— Я свое откупался.
— Не понял?..
— Где-то у Толстого дети зовут старика на пруд, а он им: я свое откупался.
— Зря. Если ноги отсюда унесу, по-своему лечиться буду. На востоке как врачуют? Старику с каждого бока по девочке подкладывают.
— Где же на всех наберешь? Пенсионеров вон сколько…
— А сексуальная революция на что? — засмеялся живчик, но тут же помрачнел. — Мне два «звонка» было. Зарубцевались. Эскулапы проглядели. Извиняются: «Вы, Филипп Семенович, на ногах свои инфаркты перенесли». А вам «звонило»? Нет? Растревожил вас? Отдыхайте. Здесь это можно… «Я и у себя мог. Но теперь вот он, мой дом… — подумал старик и, повернувшись на правый бок, накрылся с головой. Мешало солнце. — Вот так бы и отойти. Тихая смерть под казенным одеяльцем, сбившимся в серо-застиранном пододеяльнике. Незаметно, никому не докучая, прямехенько в морг, оттуда в новый загородный крематорий. И никакихотпеваний, как у Броньки. Женя не приедет и не станет, словно донна Анна, «кудри наклонять и плакать…». У Жени были гладкие волосы… Я ее убил. Я один. От меня она сбежала за океан, а в ее годы не бегают…»
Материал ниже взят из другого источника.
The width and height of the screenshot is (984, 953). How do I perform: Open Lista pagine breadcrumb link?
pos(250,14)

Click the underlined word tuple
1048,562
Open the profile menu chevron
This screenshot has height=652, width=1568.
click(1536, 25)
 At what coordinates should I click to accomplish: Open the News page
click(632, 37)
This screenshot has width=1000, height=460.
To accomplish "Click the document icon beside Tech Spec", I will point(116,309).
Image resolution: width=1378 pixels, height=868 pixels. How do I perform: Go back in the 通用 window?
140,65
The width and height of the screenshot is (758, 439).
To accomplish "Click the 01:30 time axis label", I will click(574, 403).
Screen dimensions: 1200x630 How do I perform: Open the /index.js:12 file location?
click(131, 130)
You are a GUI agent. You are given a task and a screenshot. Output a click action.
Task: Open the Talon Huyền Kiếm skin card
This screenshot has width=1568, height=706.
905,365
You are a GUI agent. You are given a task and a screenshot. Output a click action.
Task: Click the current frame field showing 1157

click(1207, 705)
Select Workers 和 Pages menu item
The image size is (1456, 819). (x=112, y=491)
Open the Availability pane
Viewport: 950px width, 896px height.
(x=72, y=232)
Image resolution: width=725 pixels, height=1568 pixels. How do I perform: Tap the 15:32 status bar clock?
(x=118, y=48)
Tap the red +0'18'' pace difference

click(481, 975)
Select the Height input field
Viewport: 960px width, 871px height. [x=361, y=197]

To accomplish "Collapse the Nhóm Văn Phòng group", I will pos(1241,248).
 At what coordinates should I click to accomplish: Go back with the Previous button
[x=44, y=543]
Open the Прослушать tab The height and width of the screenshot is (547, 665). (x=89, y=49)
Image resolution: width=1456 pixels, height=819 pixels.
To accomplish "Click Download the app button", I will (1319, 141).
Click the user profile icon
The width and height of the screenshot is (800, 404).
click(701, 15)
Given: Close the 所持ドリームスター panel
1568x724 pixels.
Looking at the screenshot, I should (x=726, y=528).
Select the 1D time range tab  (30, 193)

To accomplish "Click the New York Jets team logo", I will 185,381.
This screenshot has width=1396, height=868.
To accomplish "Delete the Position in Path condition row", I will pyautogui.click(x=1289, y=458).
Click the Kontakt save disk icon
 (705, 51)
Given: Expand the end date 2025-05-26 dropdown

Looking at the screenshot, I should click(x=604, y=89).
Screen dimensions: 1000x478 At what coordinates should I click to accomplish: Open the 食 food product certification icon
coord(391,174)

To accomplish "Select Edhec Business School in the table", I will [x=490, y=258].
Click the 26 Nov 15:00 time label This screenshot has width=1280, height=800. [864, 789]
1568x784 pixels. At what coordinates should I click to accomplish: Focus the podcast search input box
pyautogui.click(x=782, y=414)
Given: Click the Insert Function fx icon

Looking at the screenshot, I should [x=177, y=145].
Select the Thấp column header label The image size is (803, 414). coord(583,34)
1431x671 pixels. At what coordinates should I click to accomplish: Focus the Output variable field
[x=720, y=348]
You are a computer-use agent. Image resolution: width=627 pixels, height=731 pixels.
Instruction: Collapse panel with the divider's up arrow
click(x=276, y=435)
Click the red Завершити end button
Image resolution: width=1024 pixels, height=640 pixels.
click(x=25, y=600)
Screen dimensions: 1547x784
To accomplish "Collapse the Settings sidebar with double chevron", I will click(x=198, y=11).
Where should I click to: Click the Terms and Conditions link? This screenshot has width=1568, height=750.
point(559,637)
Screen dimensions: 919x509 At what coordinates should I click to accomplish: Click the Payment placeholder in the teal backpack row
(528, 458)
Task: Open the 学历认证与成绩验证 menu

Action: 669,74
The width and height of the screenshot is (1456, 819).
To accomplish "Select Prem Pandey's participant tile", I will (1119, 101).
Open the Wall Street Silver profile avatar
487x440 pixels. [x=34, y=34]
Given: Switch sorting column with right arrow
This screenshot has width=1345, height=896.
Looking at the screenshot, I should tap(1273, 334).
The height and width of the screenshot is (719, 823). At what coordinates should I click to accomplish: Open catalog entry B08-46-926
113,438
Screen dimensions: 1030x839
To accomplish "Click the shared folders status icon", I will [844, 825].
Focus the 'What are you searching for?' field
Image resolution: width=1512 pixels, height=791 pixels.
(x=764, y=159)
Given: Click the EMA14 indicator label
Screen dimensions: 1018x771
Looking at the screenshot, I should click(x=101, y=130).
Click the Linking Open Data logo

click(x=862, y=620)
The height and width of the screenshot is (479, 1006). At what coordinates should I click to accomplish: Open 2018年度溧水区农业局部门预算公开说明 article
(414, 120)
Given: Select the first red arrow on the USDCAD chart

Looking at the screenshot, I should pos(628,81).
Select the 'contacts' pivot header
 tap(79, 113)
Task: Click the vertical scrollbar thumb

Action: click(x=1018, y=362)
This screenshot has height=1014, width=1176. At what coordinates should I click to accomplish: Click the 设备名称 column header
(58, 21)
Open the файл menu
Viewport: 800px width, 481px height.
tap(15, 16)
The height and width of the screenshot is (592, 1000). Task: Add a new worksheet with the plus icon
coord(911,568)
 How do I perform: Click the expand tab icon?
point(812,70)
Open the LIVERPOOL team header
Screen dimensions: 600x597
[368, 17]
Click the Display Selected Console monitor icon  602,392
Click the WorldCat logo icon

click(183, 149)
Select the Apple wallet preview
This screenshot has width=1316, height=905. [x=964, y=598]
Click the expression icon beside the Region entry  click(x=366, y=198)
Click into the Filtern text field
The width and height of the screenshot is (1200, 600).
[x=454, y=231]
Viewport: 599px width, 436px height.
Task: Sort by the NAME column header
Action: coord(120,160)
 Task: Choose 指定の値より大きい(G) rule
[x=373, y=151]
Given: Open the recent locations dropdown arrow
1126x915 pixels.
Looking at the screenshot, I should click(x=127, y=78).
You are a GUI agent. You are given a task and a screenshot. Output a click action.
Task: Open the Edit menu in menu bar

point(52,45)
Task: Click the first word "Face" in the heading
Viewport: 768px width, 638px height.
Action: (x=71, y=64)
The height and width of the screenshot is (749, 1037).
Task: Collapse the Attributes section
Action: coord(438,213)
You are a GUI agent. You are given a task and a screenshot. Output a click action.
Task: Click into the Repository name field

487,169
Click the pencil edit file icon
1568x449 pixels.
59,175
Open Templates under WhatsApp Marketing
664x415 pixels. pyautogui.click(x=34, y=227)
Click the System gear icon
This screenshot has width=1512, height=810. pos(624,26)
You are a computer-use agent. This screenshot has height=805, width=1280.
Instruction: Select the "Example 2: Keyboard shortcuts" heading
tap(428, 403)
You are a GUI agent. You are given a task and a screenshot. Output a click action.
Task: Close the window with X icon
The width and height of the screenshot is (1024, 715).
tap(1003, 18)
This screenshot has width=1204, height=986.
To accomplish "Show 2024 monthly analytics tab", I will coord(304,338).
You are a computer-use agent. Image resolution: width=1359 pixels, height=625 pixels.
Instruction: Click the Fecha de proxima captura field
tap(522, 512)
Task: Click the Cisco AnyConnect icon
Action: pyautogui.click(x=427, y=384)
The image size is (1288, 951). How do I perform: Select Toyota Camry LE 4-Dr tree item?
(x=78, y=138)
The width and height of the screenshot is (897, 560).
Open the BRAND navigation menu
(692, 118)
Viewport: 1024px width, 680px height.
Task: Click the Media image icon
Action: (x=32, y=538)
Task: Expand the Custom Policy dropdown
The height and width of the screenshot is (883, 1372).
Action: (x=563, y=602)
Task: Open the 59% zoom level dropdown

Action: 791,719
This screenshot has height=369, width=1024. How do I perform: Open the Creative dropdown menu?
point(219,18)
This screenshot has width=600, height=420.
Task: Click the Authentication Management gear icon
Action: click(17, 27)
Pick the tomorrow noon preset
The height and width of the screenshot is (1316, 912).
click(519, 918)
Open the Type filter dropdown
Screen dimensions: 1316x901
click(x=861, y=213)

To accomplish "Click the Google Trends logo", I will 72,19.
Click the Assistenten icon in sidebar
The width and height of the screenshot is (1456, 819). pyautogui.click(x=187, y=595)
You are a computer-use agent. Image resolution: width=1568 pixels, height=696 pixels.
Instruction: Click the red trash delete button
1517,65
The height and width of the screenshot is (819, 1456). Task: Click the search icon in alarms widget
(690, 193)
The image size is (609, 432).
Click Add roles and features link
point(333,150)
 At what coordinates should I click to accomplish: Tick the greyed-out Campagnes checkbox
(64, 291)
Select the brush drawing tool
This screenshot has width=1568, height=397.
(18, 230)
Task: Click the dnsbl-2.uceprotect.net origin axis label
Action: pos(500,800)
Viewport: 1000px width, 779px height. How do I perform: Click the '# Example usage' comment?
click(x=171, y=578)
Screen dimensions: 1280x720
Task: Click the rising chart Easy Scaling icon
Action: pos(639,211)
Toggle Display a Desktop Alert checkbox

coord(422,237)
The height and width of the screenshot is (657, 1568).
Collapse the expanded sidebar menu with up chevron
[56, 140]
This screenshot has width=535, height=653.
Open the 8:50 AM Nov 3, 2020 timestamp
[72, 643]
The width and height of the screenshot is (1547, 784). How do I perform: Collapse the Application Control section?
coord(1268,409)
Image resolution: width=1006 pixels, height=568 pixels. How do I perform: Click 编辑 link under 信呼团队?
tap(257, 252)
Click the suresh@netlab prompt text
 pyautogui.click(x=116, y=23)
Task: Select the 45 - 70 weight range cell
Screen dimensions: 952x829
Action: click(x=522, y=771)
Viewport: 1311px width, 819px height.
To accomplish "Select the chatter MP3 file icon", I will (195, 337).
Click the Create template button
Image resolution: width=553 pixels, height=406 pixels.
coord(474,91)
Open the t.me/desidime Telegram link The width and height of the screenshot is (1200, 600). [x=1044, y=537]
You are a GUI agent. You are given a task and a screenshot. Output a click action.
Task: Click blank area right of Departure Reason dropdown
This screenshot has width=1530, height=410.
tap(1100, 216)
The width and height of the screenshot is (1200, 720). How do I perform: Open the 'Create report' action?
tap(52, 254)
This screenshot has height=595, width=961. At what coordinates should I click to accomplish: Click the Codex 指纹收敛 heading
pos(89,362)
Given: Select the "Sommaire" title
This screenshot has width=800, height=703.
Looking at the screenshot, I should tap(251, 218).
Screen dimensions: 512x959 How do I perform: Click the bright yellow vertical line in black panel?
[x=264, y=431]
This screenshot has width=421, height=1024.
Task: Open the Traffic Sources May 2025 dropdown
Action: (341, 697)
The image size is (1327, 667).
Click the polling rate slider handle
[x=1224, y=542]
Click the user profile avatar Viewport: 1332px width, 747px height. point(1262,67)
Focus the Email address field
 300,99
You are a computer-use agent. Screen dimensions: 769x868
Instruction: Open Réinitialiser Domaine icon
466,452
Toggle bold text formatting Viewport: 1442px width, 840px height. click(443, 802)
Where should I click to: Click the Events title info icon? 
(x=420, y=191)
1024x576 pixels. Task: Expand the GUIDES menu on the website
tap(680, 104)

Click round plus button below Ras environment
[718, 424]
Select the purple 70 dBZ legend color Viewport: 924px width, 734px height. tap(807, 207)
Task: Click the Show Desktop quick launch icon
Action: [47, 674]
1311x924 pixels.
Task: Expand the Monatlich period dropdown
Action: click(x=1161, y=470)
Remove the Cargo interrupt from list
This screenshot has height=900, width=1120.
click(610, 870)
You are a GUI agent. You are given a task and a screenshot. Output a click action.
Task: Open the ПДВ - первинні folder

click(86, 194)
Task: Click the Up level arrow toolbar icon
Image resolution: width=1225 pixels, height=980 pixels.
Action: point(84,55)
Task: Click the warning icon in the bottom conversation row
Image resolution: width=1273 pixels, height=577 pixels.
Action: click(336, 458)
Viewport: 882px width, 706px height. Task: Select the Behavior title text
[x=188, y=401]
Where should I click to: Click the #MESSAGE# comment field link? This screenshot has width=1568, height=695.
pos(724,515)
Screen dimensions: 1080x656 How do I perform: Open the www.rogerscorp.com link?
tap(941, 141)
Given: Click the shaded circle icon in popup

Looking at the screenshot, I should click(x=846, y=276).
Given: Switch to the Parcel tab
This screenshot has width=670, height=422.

На другой день старик объявил дочери о родственном обмене. Ворочавшийся рядом на койке Филипп Семенович демонстративно отвернулся, но Челышев чувствовал, что тот ловит каждое слово.
— Глупости, — рассердилась Машенька. — Светланке шестнадцать лет. Кто ей выпишет отдельный ордер? Меньше мудри и лежи тихо.
— Но что-то надо делать…
— Не что-то, а нечто определенное. Ненавижу паллиативы.
— Тогда поступай, как знаешь…
Чтоб голос прозвучал уверенней, старик сел на кровати и заметил, как недовольно дернулась спина Филиппа Семеновича.
«…Серость, тоска, холод. Боже мой, что связывает меня со всем этим?» — писал в растрепанном гроссбухе Токарев. Он сидел в маленькой восьмиметровой комнате пятиэтажного панельного дома. За окном действительно было серо, тоскливо и холодно. Мелкий невидимый дождик сыпался на штабеля сваленных в овраг пустых ящиков, и ничего, кроме оврага и ящиков, на свете, казалось, не существовало.
«Ненавижу такое время — ни зима, ни осень. Хоть бы повалил снег, — продолжал писать Григорий Яковлевич. — Семь недель назад, когда мы сюда въехали, я, несмотря на спешку, смерть Жени, болезнь Пашета, стоя перед этим окном, чувствовал Бога. Там вдали, за ящиками, небо было синим и само спускалось ко мне. Что-то в нем было вечное и одновременно юное, словно оно было сотворено только что, но сразу и навсегда. Не окунаться в дневник мне тогда хотелось, а через распахнутое окно вбирать в себя мое небо и ждать, когда перешагну подоконник и пойду по этому синему полю так же просто, как хожу по земле. Нет, не моя душа, а я сам, в точности такой же, каким стою в этой комнате…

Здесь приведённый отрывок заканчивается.